Got this site once stating "passwords can't contain parts of username" icw a 64 character pw.
And usenames like "daneelolivaw" block passwords with
da an ne ee el...
dan ane nee eel ...
dane anee neel.... etc in them
If I was a bad guy and saw this, I would look for users with many different charaters in long names and brute force them, because there's a high chance they just removed all characters in their names from the pool to generate a password, making it faster to go through the leftover combinations.
Fine, the hacker can see I ordered vegetable vindaloo last Friday. There's no credit card information stored.
For banks, make your password requirements as hard as you want. For everyone else, I feel like the developers are LARPING as security professionals to make their boring job making web pages for local businesses interesting.
Go ahead. Make a password. Then be left to deal with the mental & emotional damage.
I shared this one with the other IT people at work suggesting we should set it as our new corporate password policy. One of the guys literally finished the game. It took him a week but he did it
Calm down there satan.
I just wish these password requirements could be added as an attribute to the password field so password managers could generate a password that matches those rules.
I wish we could get rid of many of those stupid rules.
Agreed, but if your password manager can just generate a password that matches the rules, you don't really have to care about it. Currently you just get your browser/password manager to generate one, get an error, then just manually append whatever missing required character was needed.
But yeah, in most cases the password requirements have not been set by anyone that actually knows anything about password security.
One that I loved was that you couldn't set any from a list of "common passwords"... You couldn't include anything from that list in any password you used. So if the list included the word "green" then "3875429$##&!32++_@greenbean2284&$@" would be rejected.
What's on the list? (Shrugs)
Good luck!
If your password requirements make me not use a password generated by my password manager, you should rethink your requirements.

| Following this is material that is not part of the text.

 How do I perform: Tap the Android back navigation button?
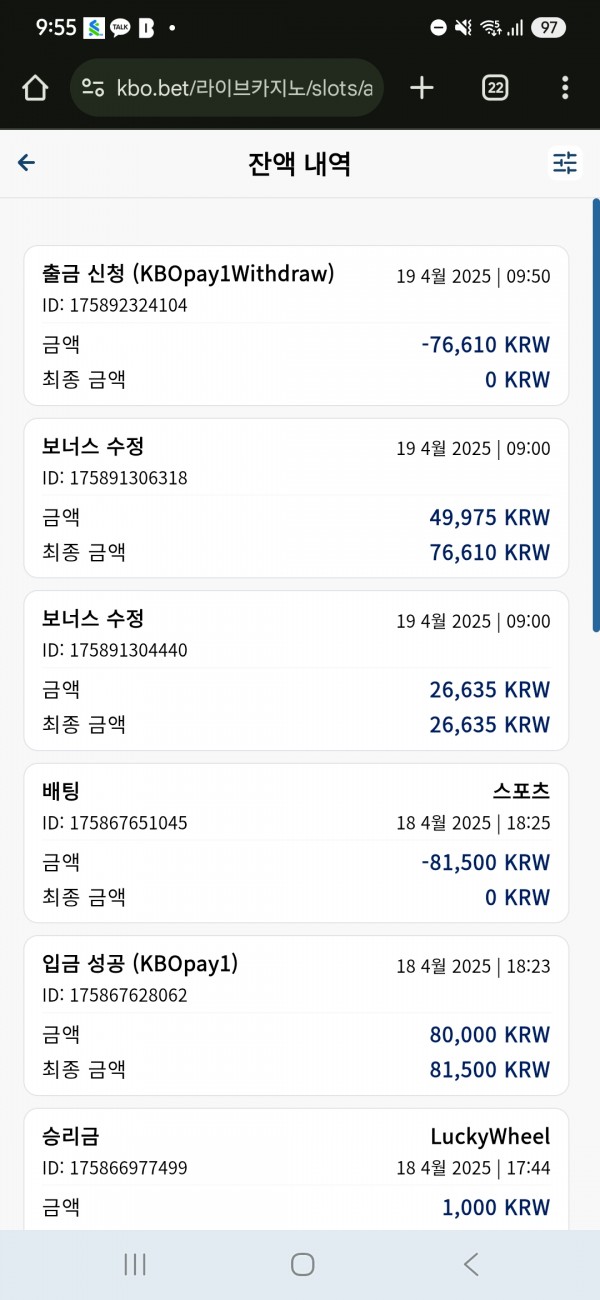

"Sorry, this password is too long"
Literally gotten this error before. So annoying. It was like 18 characters.
Password requirements so secure, eventually you go full circle to remember them and do shit like this.
I'm sorry, but passwords must be unique across the entire platform. The one you entered matches [email protected]. Please try again.
Expires every X months.
I've never been super into the idea of using a password manager rather than just using complex but memorable passwords for everything, but policy like this basically necessitates using one.
Unless it's the one password you actually use to login. I can't use a password manager for my Windows login.
Most people I've met simply use the same password and increment one number somewhere.
The good old NTLM rule of max 8 characters and all converted to uppercase. It was a simple rule and if you forgot your password you could easily bruteforce it with normal consumer hardware.
at what point do password requirements start making password easier to crack?
They already do. If I know a number is required, I don't have to try any passwords that don't have a number.
Don't forget general filters for bad passwords. That means no part of your name, username, anything sequential, your birthday, your pets birthday, or any of the 1000 most common passwords
Wrote this in a different thread but the way PlayStation handles this...
Password reset is limited to 30 characters. Login isn't.
That would be fine if the password rules on reset would actually mention this and not just cut off the password at 30 characters without telling you that it is too long. So I generated the password used that on reset, saved it, login wrong...
I couldn't login to my PlayStation account because my 32 characters long password saved in my bitwarden vault wasn't correct.
Even worse, on the first support request I was basically told "looks fine on our side, bye".
My favourite: No uppercase. No numbers.